Content starts

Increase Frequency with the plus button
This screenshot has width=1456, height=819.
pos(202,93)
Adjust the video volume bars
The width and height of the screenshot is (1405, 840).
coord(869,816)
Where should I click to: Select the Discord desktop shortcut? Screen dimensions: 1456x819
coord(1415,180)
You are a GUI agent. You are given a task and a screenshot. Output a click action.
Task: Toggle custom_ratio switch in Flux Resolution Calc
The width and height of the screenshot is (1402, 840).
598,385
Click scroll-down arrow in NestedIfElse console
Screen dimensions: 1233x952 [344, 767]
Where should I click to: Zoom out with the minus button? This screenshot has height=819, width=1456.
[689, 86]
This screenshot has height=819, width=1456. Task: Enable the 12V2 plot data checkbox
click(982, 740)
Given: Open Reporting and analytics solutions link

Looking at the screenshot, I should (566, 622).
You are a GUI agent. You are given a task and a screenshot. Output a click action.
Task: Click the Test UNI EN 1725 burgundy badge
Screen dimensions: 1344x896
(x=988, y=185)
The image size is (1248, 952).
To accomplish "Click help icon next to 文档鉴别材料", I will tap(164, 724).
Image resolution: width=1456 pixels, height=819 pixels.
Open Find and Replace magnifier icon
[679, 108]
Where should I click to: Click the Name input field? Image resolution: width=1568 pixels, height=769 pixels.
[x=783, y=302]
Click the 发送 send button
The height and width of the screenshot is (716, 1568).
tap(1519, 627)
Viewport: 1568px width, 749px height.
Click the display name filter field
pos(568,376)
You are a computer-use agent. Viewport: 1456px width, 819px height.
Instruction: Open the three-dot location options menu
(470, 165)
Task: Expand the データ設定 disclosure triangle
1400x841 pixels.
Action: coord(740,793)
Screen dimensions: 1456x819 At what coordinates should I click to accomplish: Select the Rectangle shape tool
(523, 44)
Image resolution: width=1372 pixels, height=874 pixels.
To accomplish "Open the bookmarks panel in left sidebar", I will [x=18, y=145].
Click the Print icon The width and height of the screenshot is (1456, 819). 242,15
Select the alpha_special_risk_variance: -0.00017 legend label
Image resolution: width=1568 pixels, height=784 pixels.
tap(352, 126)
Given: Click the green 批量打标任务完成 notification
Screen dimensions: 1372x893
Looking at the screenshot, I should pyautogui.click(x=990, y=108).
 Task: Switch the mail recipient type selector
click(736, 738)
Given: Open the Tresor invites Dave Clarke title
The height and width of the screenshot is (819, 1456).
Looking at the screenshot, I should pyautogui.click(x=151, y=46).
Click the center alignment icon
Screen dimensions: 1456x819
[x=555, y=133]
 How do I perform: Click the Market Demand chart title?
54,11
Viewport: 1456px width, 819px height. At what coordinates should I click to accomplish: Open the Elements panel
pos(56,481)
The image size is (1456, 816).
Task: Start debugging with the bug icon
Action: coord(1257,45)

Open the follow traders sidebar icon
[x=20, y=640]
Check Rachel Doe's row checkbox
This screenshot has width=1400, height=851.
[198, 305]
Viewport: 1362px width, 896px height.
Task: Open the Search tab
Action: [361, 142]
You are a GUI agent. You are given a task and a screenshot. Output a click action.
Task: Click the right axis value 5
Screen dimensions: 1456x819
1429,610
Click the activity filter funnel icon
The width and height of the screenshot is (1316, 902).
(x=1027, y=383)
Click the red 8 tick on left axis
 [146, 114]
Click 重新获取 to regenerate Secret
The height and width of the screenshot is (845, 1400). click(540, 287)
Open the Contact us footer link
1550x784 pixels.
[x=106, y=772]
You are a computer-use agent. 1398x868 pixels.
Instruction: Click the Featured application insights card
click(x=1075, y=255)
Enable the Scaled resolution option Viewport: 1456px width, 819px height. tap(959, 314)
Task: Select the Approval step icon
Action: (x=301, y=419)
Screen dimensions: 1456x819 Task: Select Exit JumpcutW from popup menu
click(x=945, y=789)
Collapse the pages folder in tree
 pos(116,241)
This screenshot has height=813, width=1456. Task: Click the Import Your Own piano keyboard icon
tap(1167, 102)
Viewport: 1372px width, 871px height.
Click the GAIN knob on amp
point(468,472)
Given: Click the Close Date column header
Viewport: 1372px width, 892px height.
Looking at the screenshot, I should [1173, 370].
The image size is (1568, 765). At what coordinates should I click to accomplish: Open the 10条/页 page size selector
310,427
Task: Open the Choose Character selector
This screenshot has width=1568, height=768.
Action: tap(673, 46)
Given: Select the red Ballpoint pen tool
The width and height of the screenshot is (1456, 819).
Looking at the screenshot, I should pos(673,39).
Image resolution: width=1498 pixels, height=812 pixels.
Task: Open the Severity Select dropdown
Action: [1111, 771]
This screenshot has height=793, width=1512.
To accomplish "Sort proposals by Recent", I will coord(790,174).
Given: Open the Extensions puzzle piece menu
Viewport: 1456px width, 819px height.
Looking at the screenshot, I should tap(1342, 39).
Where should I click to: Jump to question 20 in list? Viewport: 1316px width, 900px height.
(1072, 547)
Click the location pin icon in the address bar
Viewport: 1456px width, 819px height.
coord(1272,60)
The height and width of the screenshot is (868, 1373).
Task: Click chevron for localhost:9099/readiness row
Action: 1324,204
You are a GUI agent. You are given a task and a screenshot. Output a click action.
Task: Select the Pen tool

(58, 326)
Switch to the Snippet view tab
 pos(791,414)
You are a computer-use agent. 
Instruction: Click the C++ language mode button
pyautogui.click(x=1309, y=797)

Content ends

» **Problem**: Output the entire set of records exactly as shown.

» **Response area**:
Increase Frequency with the plus button
This screenshot has width=1456, height=819.
pos(202,93)
Adjust the video volume bars
The width and height of the screenshot is (1405, 840).
coord(869,816)
Where should I click to: Select the Discord desktop shortcut? Screen dimensions: 1456x819
coord(1415,180)
You are a GUI agent. You are given a task and a screenshot. Output a click action.
Task: Toggle custom_ratio switch in Flux Resolution Calc
The width and height of the screenshot is (1402, 840).
598,385
Click scroll-down arrow in NestedIfElse console
Screen dimensions: 1233x952 [344, 767]
Where should I click to: Zoom out with the minus button? This screenshot has height=819, width=1456.
[689, 86]
This screenshot has height=819, width=1456. Task: Enable the 12V2 plot data checkbox
click(982, 740)
Given: Open Reporting and analytics solutions link

Looking at the screenshot, I should (566, 622).
You are a GUI agent. You are given a task and a screenshot. Output a click action.
Task: Click the Test UNI EN 1725 burgundy badge
Screen dimensions: 1344x896
(x=988, y=185)
The image size is (1248, 952).
To accomplish "Click help icon next to 文档鉴别材料", I will tap(164, 724).
Image resolution: width=1456 pixels, height=819 pixels.
Open Find and Replace magnifier icon
[679, 108]
Where should I click to: Click the Name input field? Image resolution: width=1568 pixels, height=769 pixels.
[x=783, y=302]
Click the 发送 send button
The height and width of the screenshot is (716, 1568).
tap(1519, 627)
Viewport: 1568px width, 749px height.
Click the display name filter field
pos(568,376)
You are a computer-use agent. Viewport: 1456px width, 819px height.
Instruction: Open the three-dot location options menu
(470, 165)
Task: Expand the データ設定 disclosure triangle
1400x841 pixels.
Action: coord(740,793)
Screen dimensions: 1456x819 At what coordinates should I click to accomplish: Select the Rectangle shape tool
(523, 44)
Image resolution: width=1372 pixels, height=874 pixels.
To accomplish "Open the bookmarks panel in left sidebar", I will [x=18, y=145].
Click the Print icon The width and height of the screenshot is (1456, 819). 242,15
Select the alpha_special_risk_variance: -0.00017 legend label
Image resolution: width=1568 pixels, height=784 pixels.
tap(352, 126)
Given: Click the green 批量打标任务完成 notification
Screen dimensions: 1372x893
Looking at the screenshot, I should pyautogui.click(x=990, y=108).
 Task: Switch the mail recipient type selector
click(736, 738)
Given: Open the Tresor invites Dave Clarke title
The height and width of the screenshot is (819, 1456).
Looking at the screenshot, I should pyautogui.click(x=151, y=46).
Click the center alignment icon
Screen dimensions: 1456x819
[x=555, y=133]
 How do I perform: Click the Market Demand chart title?
54,11
Viewport: 1456px width, 819px height. At what coordinates should I click to accomplish: Open the Elements panel
pos(56,481)
The image size is (1456, 816).
Task: Start debugging with the bug icon
Action: coord(1257,45)

Open the follow traders sidebar icon
[x=20, y=640]
Check Rachel Doe's row checkbox
This screenshot has width=1400, height=851.
[198, 305]
Viewport: 1362px width, 896px height.
Task: Open the Search tab
Action: [361, 142]
You are a GUI agent. You are given a task and a screenshot. Output a click action.
Task: Click the right axis value 5
Screen dimensions: 1456x819
1429,610
Click the activity filter funnel icon
The width and height of the screenshot is (1316, 902).
(x=1027, y=383)
Click the red 8 tick on left axis
 [146, 114]
Click 重新获取 to regenerate Secret
The height and width of the screenshot is (845, 1400). click(540, 287)
Open the Contact us footer link
1550x784 pixels.
[x=106, y=772]
You are a computer-use agent. 1398x868 pixels.
Instruction: Click the Featured application insights card
click(x=1075, y=255)
Enable the Scaled resolution option Viewport: 1456px width, 819px height. tap(959, 314)
Task: Select the Approval step icon
Action: (x=301, y=419)
Screen dimensions: 1456x819 Task: Select Exit JumpcutW from popup menu
click(x=945, y=789)
Collapse the pages folder in tree
 pos(116,241)
This screenshot has height=813, width=1456. Task: Click the Import Your Own piano keyboard icon
tap(1167, 102)
Viewport: 1372px width, 871px height.
Click the GAIN knob on amp
point(468,472)
Given: Click the Close Date column header
Viewport: 1372px width, 892px height.
Looking at the screenshot, I should [1173, 370].
The image size is (1568, 765). At what coordinates should I click to accomplish: Open the 10条/页 page size selector
310,427
Task: Open the Choose Character selector
This screenshot has width=1568, height=768.
Action: tap(673, 46)
Given: Select the red Ballpoint pen tool
The width and height of the screenshot is (1456, 819).
Looking at the screenshot, I should pos(673,39).
Image resolution: width=1498 pixels, height=812 pixels.
Task: Open the Severity Select dropdown
Action: [1111, 771]
This screenshot has height=793, width=1512.
To accomplish "Sort proposals by Recent", I will coord(790,174).
Given: Open the Extensions puzzle piece menu
Viewport: 1456px width, 819px height.
Looking at the screenshot, I should tap(1342, 39).
Where should I click to: Jump to question 20 in list? Viewport: 1316px width, 900px height.
(1072, 547)
Click the location pin icon in the address bar
Viewport: 1456px width, 819px height.
coord(1272,60)
The height and width of the screenshot is (868, 1373).
Task: Click chevron for localhost:9099/readiness row
Action: 1324,204
You are a GUI agent. You are given a task and a screenshot. Output a click action.
Task: Select the Pen tool

(58, 326)
Switch to the Snippet view tab
 pos(791,414)
You are a computer-use agent. 
Instruction: Click the C++ language mode button
pyautogui.click(x=1309, y=797)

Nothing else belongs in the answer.